One needs a fair (unbiased) comparison between new treatment and control, and randomization is the key requirement in this regard. That is, each patient has an equal chance of being randomly assigned to new or standard treatment. Furthermore, an adequate method of handling random assignments is such that no one should be able to predict in advance what each next patient will be assigned to. Hence, randomization based on days of the week, or years of birth, should be definitely avoided. Thus, adequate randomization ensures there is no selection bias in deciding which patients get new or standard treatment. Such selection bias is a serious problem in any observational (non‐randomized) studies comparing treatments, making them notoriously unreliable in their conclusions.

As a consequence, randomization minimizes the possibility that treatment groups will significantly differ in baseline characteristics. However, the possibility for chance variation can never be completely eliminated, even in a randomized study design. To further guarantee that key baseline features will not influence the treatment effect, randomization can also be stratified, a common approach in large multicenter studies.

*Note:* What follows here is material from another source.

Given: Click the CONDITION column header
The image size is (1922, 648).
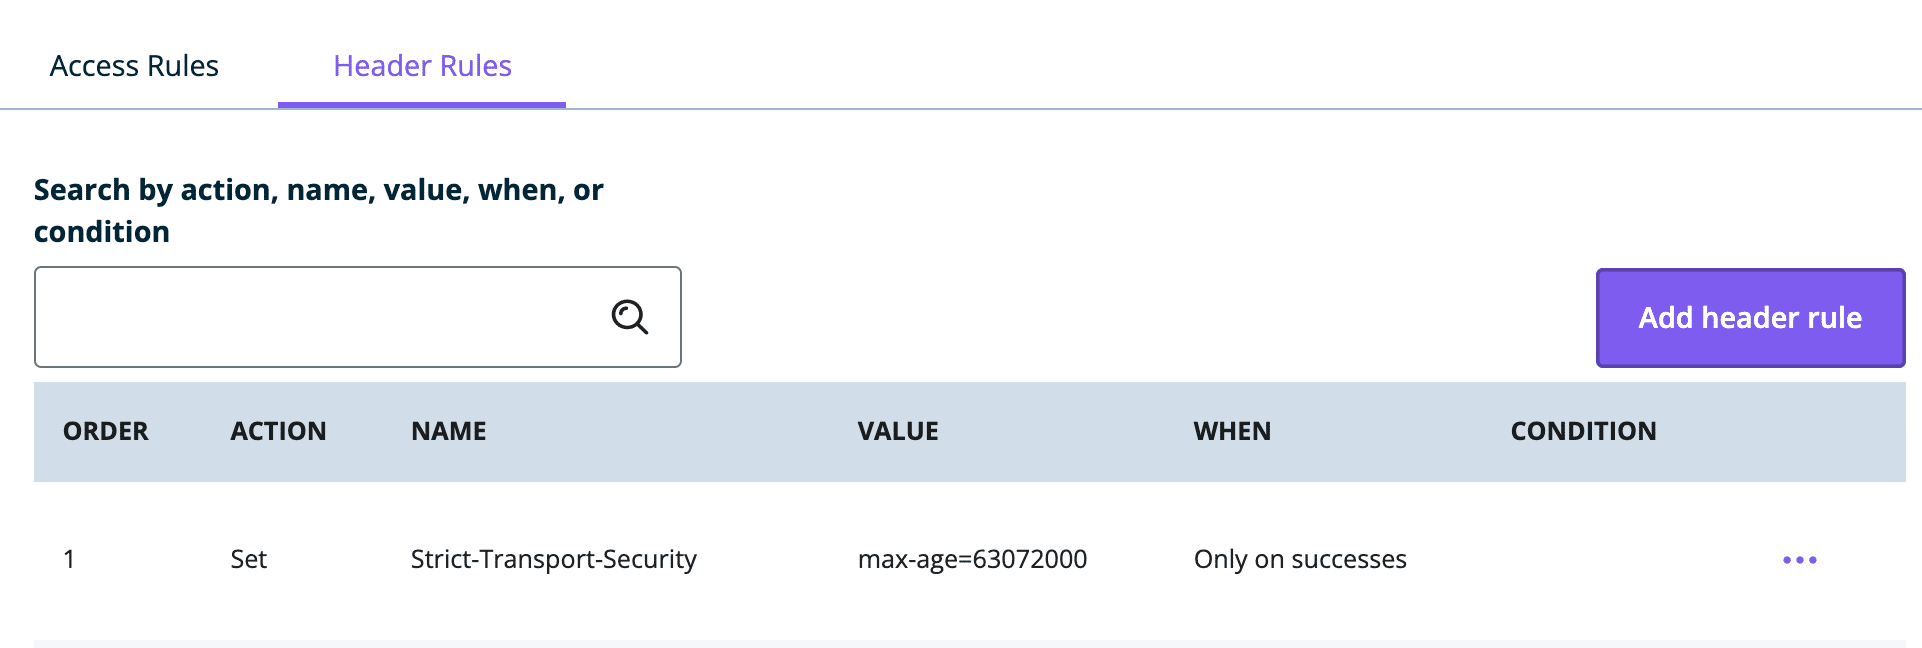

In addition, randomization helps to ensure that all other aspects of patient care, and also the evaluation of patient outcome, is identical in both treatment groups. In this respect it is often important to make the trial double blind, whereby neither patients nor those treating them and evaluating their response know which treatment each individual patient is receiving.

If a trial cannot be made double blind – a relevant issue in interventional cardiology trials unless sham procedure are not considered – one can nevertheless require blinded evaluation of outcome by people not aware of which treatment each patient is on.